Dive Brief:
- Vivint Solar is planning 20 new sales and operations offices across the U.S. in 2015 as it steps up the aggressive customer acquisition efforts that made it second in the country in residential solar installations.
- Vivint will first open in the U.S.-leading California market and then move to other states where third party ownership (TPO) of solar is legal.
- Vivint Solar won an approximately 15% share of 2014's residential solar market. It doubled its market share this year but remained second to SolarCity, which has a 36% share of what Solar Energy Industries Association President Rhone Resch said is likely to be a 3.5 gigawatt cumulative capacity for the year.
Dive Insight:
Vivint Solar, a unit of home alarm/energy management system giant Vivint, completed an IPO in October. It is following the Utah-based Vivint’s 15-year-old business model by employing college students in door-to-door commission selling.

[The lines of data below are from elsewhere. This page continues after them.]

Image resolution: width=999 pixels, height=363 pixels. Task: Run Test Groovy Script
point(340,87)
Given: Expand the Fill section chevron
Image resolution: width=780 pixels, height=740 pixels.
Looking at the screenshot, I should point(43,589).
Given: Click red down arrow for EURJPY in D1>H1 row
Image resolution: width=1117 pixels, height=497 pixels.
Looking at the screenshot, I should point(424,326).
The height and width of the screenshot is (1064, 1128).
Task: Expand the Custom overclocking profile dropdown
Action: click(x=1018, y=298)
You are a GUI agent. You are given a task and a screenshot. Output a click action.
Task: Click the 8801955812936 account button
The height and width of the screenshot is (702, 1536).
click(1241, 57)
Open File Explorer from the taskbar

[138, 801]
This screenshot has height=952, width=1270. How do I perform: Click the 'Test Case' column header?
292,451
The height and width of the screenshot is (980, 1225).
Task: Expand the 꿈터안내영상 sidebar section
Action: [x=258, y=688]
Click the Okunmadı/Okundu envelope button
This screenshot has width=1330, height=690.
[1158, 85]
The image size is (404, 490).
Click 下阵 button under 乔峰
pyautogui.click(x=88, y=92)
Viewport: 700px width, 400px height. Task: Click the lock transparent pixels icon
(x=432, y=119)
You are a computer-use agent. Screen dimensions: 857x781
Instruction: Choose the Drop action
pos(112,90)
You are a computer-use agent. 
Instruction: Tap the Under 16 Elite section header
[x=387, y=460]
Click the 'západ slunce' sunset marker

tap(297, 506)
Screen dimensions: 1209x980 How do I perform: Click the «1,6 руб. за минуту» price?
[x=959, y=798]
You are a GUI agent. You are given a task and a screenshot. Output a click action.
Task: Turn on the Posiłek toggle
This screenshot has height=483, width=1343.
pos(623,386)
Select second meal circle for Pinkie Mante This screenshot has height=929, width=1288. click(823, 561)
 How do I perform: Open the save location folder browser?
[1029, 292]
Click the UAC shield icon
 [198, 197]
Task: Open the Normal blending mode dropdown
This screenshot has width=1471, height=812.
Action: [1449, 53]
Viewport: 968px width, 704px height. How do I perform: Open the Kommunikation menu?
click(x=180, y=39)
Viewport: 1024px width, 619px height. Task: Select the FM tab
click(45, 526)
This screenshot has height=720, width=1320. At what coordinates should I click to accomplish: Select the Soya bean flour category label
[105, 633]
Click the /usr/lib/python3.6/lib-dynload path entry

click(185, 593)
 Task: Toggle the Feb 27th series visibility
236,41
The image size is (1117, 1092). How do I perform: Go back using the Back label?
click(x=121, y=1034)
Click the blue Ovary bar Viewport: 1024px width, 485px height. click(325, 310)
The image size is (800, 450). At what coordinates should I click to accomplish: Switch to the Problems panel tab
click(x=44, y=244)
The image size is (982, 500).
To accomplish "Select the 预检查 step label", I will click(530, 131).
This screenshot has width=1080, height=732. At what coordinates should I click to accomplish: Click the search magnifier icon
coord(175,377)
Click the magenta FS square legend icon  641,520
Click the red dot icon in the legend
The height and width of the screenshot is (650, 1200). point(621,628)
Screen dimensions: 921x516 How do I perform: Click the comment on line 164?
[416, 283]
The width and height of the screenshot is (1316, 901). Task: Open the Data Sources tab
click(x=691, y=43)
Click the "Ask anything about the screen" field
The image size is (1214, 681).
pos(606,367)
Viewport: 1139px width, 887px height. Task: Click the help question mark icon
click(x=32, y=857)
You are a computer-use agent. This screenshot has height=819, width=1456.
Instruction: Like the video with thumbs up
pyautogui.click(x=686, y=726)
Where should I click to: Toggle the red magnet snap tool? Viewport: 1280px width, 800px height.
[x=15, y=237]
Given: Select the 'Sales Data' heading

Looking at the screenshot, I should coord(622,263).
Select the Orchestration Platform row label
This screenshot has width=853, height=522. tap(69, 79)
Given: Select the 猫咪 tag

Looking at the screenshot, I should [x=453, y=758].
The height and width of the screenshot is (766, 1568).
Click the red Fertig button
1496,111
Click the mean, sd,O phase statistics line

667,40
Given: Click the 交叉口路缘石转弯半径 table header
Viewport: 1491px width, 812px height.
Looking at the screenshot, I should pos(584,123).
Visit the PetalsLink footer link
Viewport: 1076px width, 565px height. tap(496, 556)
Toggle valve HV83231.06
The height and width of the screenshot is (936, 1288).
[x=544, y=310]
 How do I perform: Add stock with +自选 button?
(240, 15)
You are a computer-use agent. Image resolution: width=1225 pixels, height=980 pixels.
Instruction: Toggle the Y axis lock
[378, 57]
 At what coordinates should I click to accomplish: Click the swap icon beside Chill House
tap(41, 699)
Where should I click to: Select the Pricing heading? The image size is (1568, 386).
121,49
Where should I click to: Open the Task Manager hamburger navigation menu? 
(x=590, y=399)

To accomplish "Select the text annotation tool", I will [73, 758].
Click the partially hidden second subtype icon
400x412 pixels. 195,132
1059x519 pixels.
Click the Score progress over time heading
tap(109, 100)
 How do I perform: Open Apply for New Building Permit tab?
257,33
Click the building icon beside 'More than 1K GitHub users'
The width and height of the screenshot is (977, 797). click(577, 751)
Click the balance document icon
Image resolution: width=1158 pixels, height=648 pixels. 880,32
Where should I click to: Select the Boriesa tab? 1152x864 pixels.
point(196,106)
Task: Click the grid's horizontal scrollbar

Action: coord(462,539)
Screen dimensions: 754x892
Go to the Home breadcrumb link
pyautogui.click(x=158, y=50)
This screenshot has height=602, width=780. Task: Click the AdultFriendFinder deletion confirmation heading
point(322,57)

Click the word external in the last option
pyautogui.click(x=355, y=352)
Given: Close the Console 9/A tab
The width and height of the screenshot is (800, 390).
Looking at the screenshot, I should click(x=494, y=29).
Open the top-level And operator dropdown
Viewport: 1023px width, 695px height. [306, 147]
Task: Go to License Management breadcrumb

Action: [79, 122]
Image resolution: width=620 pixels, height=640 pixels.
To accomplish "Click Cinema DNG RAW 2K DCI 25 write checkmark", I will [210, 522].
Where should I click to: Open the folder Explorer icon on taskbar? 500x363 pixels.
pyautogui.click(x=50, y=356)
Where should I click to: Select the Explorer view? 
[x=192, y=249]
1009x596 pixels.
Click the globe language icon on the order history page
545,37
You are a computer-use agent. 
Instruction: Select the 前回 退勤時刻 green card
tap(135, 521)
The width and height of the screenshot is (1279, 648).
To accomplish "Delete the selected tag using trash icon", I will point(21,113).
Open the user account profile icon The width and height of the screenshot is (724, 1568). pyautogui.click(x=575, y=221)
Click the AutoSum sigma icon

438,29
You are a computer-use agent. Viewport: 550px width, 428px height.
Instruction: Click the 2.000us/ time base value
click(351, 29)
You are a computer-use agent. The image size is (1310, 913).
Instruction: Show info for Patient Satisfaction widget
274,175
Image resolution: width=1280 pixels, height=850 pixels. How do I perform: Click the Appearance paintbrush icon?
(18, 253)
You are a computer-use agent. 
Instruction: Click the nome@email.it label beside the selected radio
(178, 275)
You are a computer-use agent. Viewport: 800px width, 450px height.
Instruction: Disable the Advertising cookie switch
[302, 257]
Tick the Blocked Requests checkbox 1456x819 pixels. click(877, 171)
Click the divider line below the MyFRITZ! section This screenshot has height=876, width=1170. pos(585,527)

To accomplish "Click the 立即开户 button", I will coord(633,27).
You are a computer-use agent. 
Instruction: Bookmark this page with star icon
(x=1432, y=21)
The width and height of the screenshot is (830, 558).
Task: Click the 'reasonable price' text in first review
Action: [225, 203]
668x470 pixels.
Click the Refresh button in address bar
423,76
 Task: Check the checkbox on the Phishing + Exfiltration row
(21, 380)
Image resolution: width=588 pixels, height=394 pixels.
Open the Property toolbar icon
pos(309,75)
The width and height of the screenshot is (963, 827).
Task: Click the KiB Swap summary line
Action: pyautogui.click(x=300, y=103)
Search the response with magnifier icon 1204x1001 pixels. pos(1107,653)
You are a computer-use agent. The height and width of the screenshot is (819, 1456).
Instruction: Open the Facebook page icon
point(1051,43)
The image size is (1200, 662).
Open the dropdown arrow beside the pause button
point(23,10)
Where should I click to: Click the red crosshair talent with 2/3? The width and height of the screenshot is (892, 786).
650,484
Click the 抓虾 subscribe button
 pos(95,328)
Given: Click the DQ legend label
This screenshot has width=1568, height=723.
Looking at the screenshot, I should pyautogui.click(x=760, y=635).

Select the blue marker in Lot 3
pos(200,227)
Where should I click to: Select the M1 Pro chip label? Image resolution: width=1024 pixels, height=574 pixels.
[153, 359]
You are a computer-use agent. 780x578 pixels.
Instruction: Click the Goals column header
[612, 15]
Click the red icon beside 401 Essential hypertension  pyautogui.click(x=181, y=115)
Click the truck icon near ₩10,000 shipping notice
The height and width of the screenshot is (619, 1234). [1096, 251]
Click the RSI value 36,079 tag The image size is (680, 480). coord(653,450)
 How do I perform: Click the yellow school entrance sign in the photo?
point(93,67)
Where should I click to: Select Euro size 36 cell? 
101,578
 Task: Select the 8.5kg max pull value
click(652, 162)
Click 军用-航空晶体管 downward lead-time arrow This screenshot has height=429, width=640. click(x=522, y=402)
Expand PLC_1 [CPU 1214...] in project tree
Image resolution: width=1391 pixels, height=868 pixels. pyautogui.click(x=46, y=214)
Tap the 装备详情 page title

About half its sales force has the difficult-to-discourage Mormon missionary training.
Vivint Solar has installed over 130 megawatts of solar at more than 22,000 homes. Its primary module suppliers are Trina Solar, Yingli Solar, and Canadian Solar, three of the top five U.S residential solar suppliers.
Vivint will look to expand first in the 22 states (plus D.C.) that allow third party ownership of rooftop solar systems. TPO allows equity funds to own rooftop solar systems and lease them to roof owners. The funder gets the 30% federal investment tax credit and accelerated depreciation. The roof owner gets a reduced electricity bill with no upfront cost or ownership responsibilities.
Vivint Solar set its IPO share price at $16 and offered 20.6 million shares for a market cap of more than $1.5 billion. The share price subsequently dropped to below $8, resulting in a class action lawsuit brought by IPO participants.
SolarCity went public in December 2012 at $8 per share, raised $92 million, and now has a market cap of $5.67 billion.